▼▼▼

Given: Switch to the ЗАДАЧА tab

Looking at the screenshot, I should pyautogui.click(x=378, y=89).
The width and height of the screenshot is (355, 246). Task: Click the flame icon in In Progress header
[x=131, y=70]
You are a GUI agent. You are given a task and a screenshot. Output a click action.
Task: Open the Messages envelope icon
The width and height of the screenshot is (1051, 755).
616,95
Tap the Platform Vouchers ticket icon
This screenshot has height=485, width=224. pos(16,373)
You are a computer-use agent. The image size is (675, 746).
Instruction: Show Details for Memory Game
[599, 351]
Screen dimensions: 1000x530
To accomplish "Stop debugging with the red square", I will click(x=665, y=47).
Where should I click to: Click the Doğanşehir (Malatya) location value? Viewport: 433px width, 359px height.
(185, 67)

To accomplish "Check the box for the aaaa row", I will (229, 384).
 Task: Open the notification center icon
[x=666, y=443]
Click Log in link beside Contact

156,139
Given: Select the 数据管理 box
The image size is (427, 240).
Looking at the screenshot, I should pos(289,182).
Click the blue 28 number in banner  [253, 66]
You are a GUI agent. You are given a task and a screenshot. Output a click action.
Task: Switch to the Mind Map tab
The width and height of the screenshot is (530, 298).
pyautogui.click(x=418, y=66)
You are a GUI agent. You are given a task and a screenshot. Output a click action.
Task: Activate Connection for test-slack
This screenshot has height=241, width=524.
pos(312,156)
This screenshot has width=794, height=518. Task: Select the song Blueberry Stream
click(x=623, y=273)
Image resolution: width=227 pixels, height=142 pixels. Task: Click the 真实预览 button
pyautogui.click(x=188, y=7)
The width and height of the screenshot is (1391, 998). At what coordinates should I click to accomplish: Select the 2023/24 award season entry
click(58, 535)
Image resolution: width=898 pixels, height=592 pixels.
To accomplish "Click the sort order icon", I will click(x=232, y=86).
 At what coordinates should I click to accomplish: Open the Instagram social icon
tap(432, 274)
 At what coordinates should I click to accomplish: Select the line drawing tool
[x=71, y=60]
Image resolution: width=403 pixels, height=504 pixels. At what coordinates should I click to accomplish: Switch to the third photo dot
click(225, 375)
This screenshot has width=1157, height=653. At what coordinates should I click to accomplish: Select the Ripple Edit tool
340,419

▲▲▲

__Exercise brief__: Make a list of all lines in the data that contain "will".

__Result of this exercise__:
To accomplish "Stop debugging with the red square", I will click(x=665, y=47).
To accomplish "Check the box for the aaaa row", I will (229, 384).
To accomplish "Click the sort order icon", I will click(x=232, y=86).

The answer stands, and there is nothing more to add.